Comment: Unzips the ‘data_LLM.zip’ file, ensuring the raw data is accessible for processing.

Installing Datasets Package

!pip install datasets

Comment: Installs the ‘datasets’ package necessary for efficient data handling and processing in Python.

Merging JSON Files into JSONL

import os
import json
import glob

directory = "/content/data_LLM"
output_jsonl_filename = "merged_dataset.jsonl"
json_pattern = os.path.join(directory, '*.json')
file_list = glob.glob(json_pattern)

with open(output_jsonl_filename, 'w') as outfile:
    for file in file_list:
        with open(file, 'r') as f:
            json_obj = json.load(f)
            outfile.write(json.dumps(json_obj) + '\n')

Comment: Reads multiple JSON files from the specified directory and merges them into a single JSONL file, creating a unified dataset structure.

Loading Dataset

from datasets import Dataset, Features, Value, ClassLabel, Sequence, load_dataset

jsonl_file_path = output_jsonl_filename
dataset = load_dataset('json', data_files=jsonl_file_path)
print(dataset['train'][0])

Comment: Loads the merged JSONL file as a dataset using the ‘datasets’ library and prints the first entry for verification.

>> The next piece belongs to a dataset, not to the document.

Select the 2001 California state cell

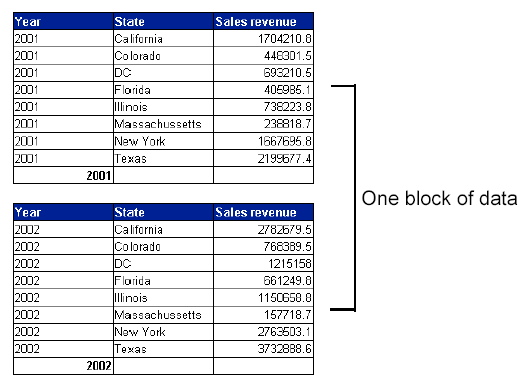click(x=163, y=38)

Authentication for Hugging Face

from huggingface_hub import notebook_login
notebook_login()

Comment: Prompts for Hugging Face authentication, ensuring secure access for uploading the dataset.

Pushing to Hugging Face

dataset.push_to_hub("badreddine_LLM_data")

Comment: Pushes the prepared dataset to Hugging Face’s hub under the specified repository name, making it available for global access.

Conclusion

This document provided a step-by-step guide to the notebook’s process for preparing and uploading a dataset to Hugging Face’s hub.